Accepts Healthy Volunteers?

Details

Lead Sponsor:

Henan Provincial Hospital
Henan Provincial People's Hospital

Treatments:

Thalidomide

Criteria

Inclusion Criteria:

1. Patients must have the ability to understand and the willingness to sign a written
informed consent document.

2. Patients be age >18 years and < 75 years. Patients must have a Life Expectancy of
greater than 3 months.

3. Patients must be NSCLC confirmed by Histological or cytological.

4. Eastern Cooperative Oncology Group (ECOG) score standard: 0-2.

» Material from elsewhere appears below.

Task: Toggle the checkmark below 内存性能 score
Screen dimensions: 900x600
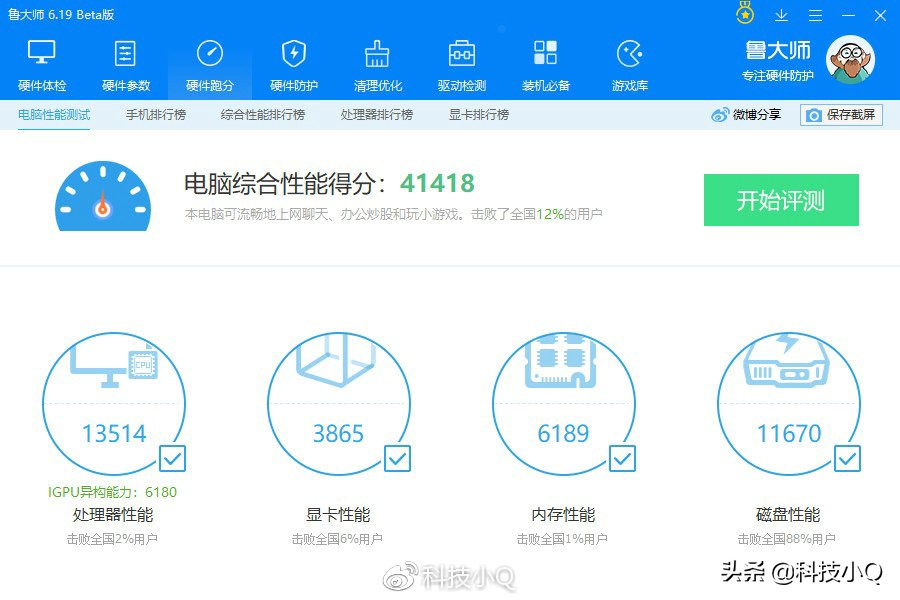Action: point(623,459)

5. Patients must have normal organ and marrow function as defined below, within two week
prior to study: absolute neutrophil count>1,500/mL platelets>100,000/mL total
bilirubin: within normal institutional limits Aspartate transaminase (AST)/Alanine
aminotransferase (ALT) <2.5 times institutional upper limit of normal creatinine≤1.5
times institutional upper limit of normal urine dipstick for proteinuria of < less
than 1+. If urine dipstick is > 1+ then a 24 hour urine for protein must demonstrate
<500mg of protein in 24 hours to allow participation in the study.

6. Women of child-bearing potential and men must agree to use adequate contraception
(hormonal or barrier method of birth control; abstinence) prior to study entry and for
the duration of study participation. Should a woman become pregnant or suspect she is
pregnant while participating in this study, she should inform her treating physician
immediately.

7. Judging by the researchers, that patients can comply with the program.

Exclusion Criteria:

1. Women that are pregnant or breastfeeding Note: Pregnant women are excluded from this
study because the agents used in this study may be teratogenic to a fetus. Because
there is an unknown but potential risk for adverse events in nursing infants secondary
to treatment of the mother with thalidomide, breastfeeding women are also excluded
from this study.

2. During the course of the treatment, the serious active infection of intravenous
injection of antibiotics is required.

3. Patients with a history of allergic reactions attributed to compounds of similar
chemical or biologic composition to thalidomide and icotinib or other agents used in
the study are excluded.

4. A person who is not effectively controlled, has symptoms of brain metastases, or
suffers from a mental disorder that is not easily controlled; has a severe mental or
cognitive impairment.

5. Congestive heart failure, arrhythmia, myocardial infarction, unstable angina, stroke
or transient ischemic attack in 6 months.

6. 5 years of suffering from other malignancies, except for the treatment of cervical
carcinoma in situ or skin squamous cell carcinoma of the skin, or the basic control of
skin basal cell carcinoma.

7. Can not follow the test program or can not meet the follow-up of patients.

8. The researchers think it is not appropriate to participate in this trial.